The man wore regular clothes but had curly, white hair, a matching beard and bright, happy eyes behind wire-rimmed eyeglasses. The little girl in me came out. I had to wave. An hour later, I walked toward the glass doors of Oxford’s WalMart and heard a vehicle honk its horn behind me. I turned and saw Santa riding on a motorcycle, dressed this time in his red suit. He waved at all of us shoppers. I did not see his “Mrs. Claus.” I’ll bet she has trouble keeping up with that speedy fellow.
Also, on Sunday, I chose to postpone Christmas shopping to visit one of my friends who has a sick loved one. She has been with her family member at a hospital in Birmingham for several weeks; so I drove there. We found a quiet restaurant and shared family photographs, an inspirational article I had printed out for her, and lots of conversation. She wanted to talk about how honored she was to have the opportunity to be with her loved one during the illness. I gave her my undivided attention and she gave me her trust – two gifts that cost nothing but were invaluable to both of us.
Moments like we two friends shared on Sunday make all days special, and not only at Christmas time.

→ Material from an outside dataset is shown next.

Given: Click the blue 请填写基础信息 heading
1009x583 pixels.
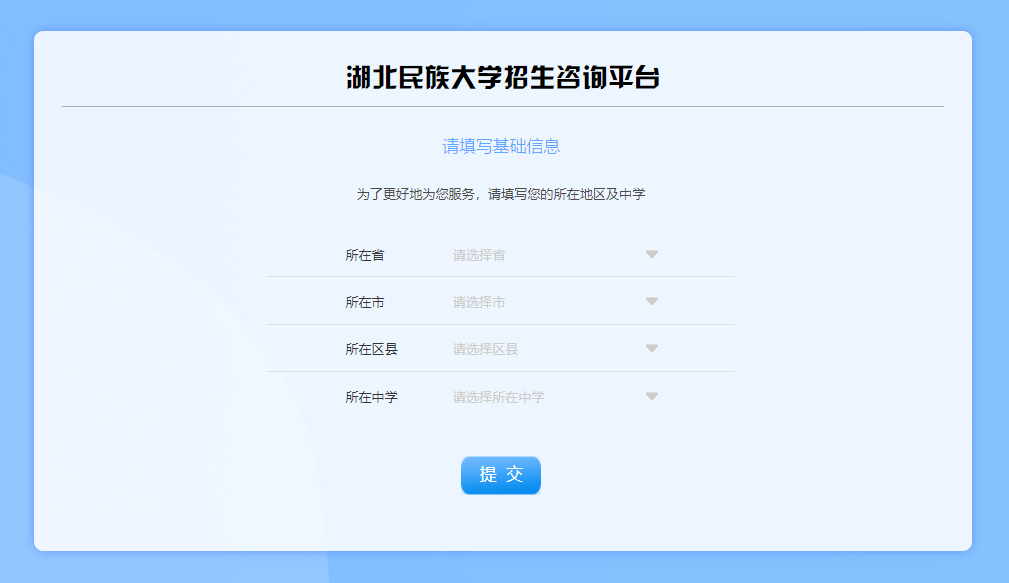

This coming week, my church, like many of yours, will give money, toys, and gifts to needy people. In the coming days, many of us will ring bells for the Salvation Army, sing in a choir, play in an orchestra, or treat neighbors with caroling. Others will attend parties hosted by church and civic groups, families and our workplaces. As we do these things, we should remember to cherish the time we spend with others. I often tell my family and friends, it’s not what we do that matters, it’s who we are with that makes our lives special. That truth will enhance our holiday and stay with us on ordinary days as well. In fact, it’s hard to have an ordinary day when we have family and friends near us.